When I started out in publishing I’d never once heard the market divided up into the two very specific categories of Christian and Secular. Genres, yes, but not Christian or Secular.
I’ve been involved with publishing for nearly seven years now. My work has appealed to a market I never knew existed as well as my target audience of general market readers. I can honestly say that after seven years I now “get” the distinction. Hopefully you’ll “get” it too, once I’m done with my guest column here at Speculative Faith.
As with any writer, those things that shaped me as an individual show up in all my stories. That’s the defining difference from novel to novel in my opinion. You get a grand story and a glimpse at the person writing those stories.

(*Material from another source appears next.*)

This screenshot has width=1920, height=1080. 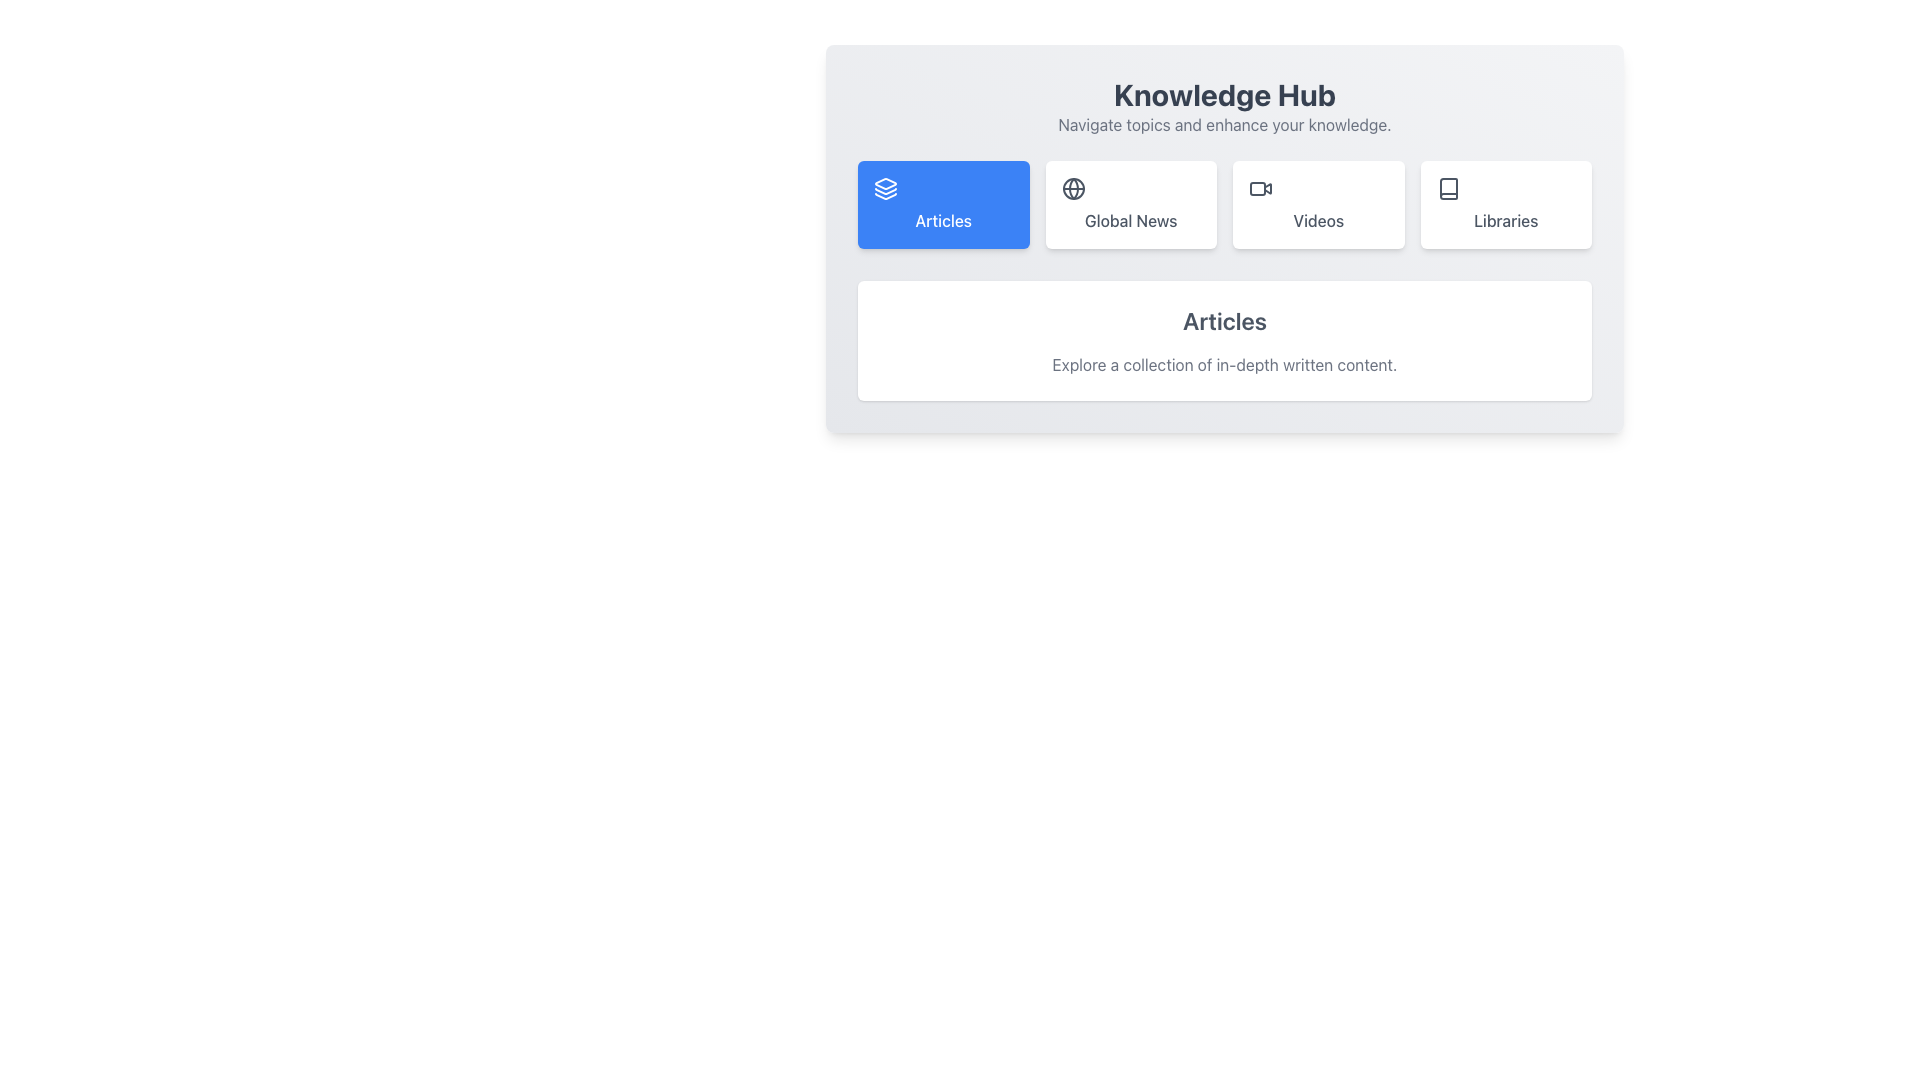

My debut novel Never Ceese was very much a personification of some things I know a lot about. My granddaddy was an ordained Southern Baptist minister. He ordained my brother. I grew up Baptist and knew everything about “being” Baptist. Ergo, my vampire and werewolf are the offspring of a Baptist missionary.
Writing what you know about. That makes the job easier. Not so much research to get things right so you can concentrate on the story.

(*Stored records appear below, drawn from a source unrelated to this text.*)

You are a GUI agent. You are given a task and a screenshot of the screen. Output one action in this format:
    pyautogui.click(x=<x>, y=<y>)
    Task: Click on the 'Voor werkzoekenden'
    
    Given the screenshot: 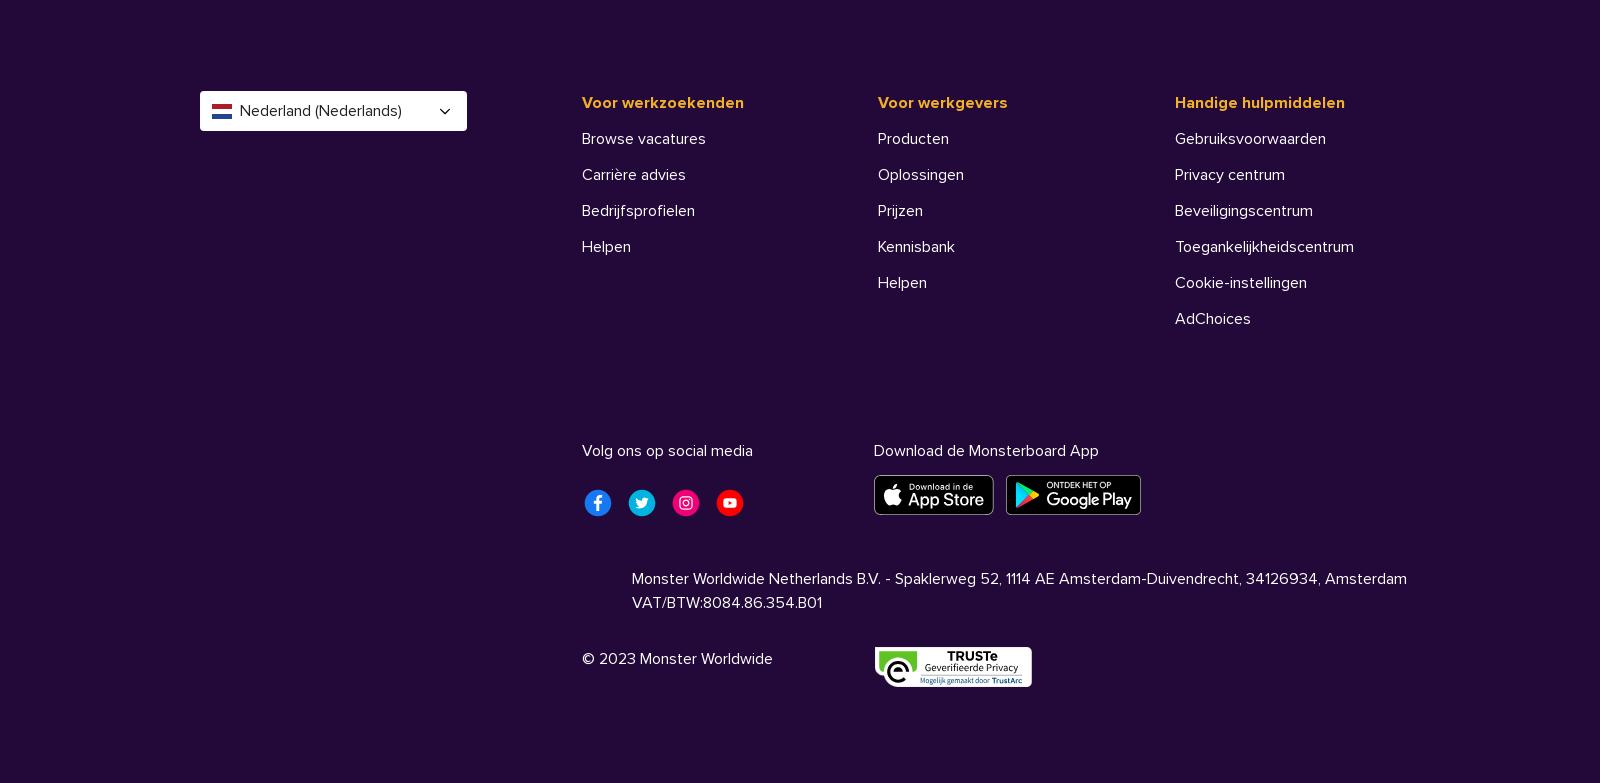 What is the action you would take?
    pyautogui.click(x=579, y=102)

Straight away and especially after Never Ceese made the Bram Stoker Preliminary Ballot in 2007 for Superior Achievement in a First Novel, I began to hear from readers who favored work put out by Christian publishers. Even Eric Wilson, best-selling author of Fireproof, and published by the number one Christian publisher Thomas Nelson, left a favorable review of Never Ceese on Amazon. (The review mysteriously disappeared sometime last year, but has been re-posted with all my other reviews of Never Ceese on my website at SueDent.net.)

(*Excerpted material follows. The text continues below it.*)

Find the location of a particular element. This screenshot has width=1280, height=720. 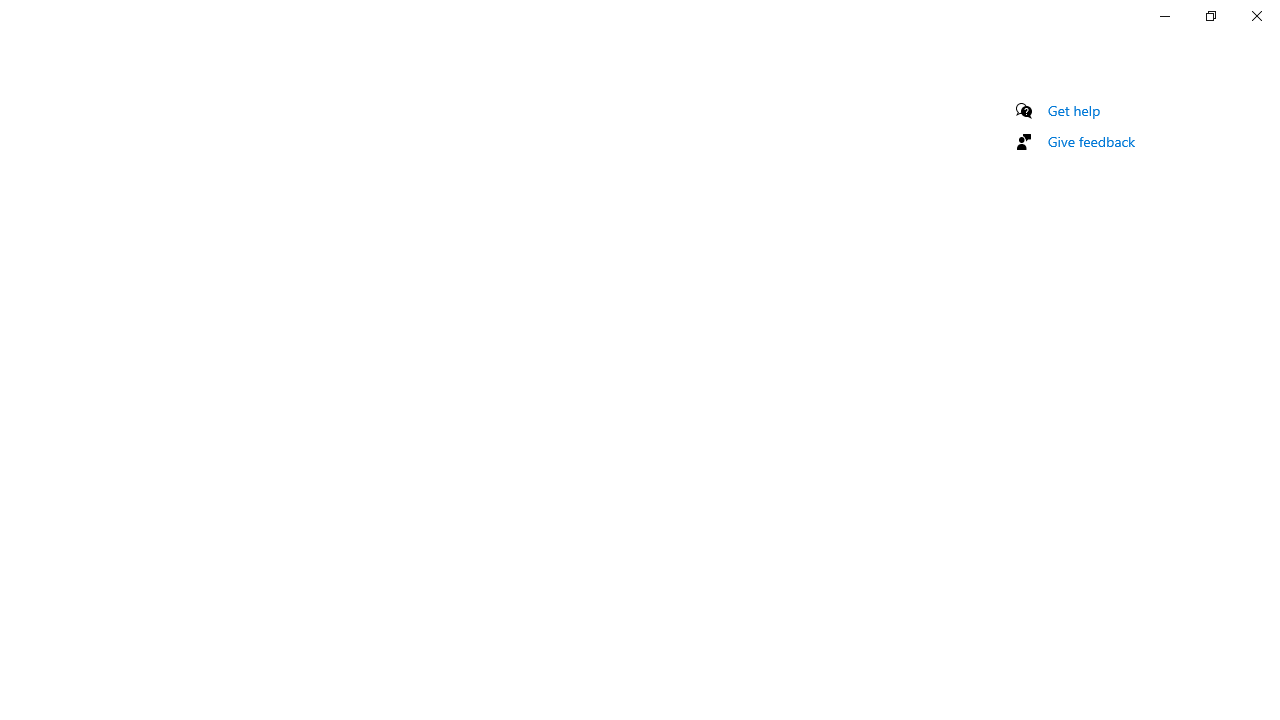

Never Ceese was even allowed to tour at CFBA (Christian Fiction Blog Alliance) in spite of it not being published by a sanctioned CBA publisher. It was shortly after this when I learned first hand about Christian publisher’s “highly” targeted audience. When I went back to CFBA with the sequel to my debut novel, Forever Richard, to tour, my new Christian publisher (not sanctioned by CBA) and I were told “no.” Only CBA-sanctioned books would be allowed to tour from now on or at least books that were openly “evangelical” in nature.
After my publisher and I heard this, we actually felt silly for asking to tour. If we’d known the tour was for that “niche” market only, we would’ve never asked. The same thing happened when my publisher at the time approached the CSFF (Christian Science Fiction and Fantasy) blog tour. And no debate was welcome. We weren’t sanctioned so there was no guarantee the work would appeal to that “target” audience they’d set themselves up to serve.
Now back to the original theme: Christian verses Secular, and Sue Dent’s novels.
I don’t write for the “niche” market that chooses to use these two labels to define the publishing industry. I did tour CFBA with great success but that was by accident, apparently. No non-sanctioned work is welcome there any more, to the best of my knowledge.
I was also once a member of the American Christian Fiction Writers, the ACFW, until I realized their only purpose is to help aspiring writers find a home with a “sanctioned” or “evangelical” publisher who will completely re-write any manuscript until it fits what they’ve determined their “target” audience will buy. And I often jump right in on Christian publishing forums to help bring understanding to writers who ask questions of me in relation to my experiences in the publishing industry, an effort that is about as productive as using a tablespoon to fill a pool with water — with the drain open. That would almost classify as counterproductive, so I know longer make that offer.
So Secular or Christian?
Neither and both depending on your definition.
A random website did vote Never Ceese as the #1 Christian Horror Novel. Ironically, most of the other authors on the list were CBA-sanctioned authors such as Ted Dekker and Frank Peretti. Just don’t look for Never Ceese in Christian Bookstores because it’s not put out by a publisher sanctioned to appeal to Christian bookstore visitors. Forever Richard was long-listed for British Fantasy Award in 2009 and Electric Angel got high marks from the BFS as well. “Simply Brilliant,” was the initial review scrapped for being too short.
All in all though, a writer needs distribution, and the only way to successfully get sales is to have a publisher with that kick-tail distribution already. The larger Christian publishers, much like the larger general market publishers, do have this.
So if preach-to-the-choir fiction is what you want to write, you go right ahead and connect with one of those fine publishers. I write to be read by as many folks as I can appeal to. Niche markets are not the way to go for that, but I already knew that. I just didn’t know that Christian publishing was a niche market until I landed in the middle of it.
I really don’t mind if a reader chooses to call my work Christian Fiction based on their opinion. But if you’re inclined to do so, and you’ve read this column, I would love for you to add, “but not that kind of Christian Fiction.” Believe it or not, it does help readers understand.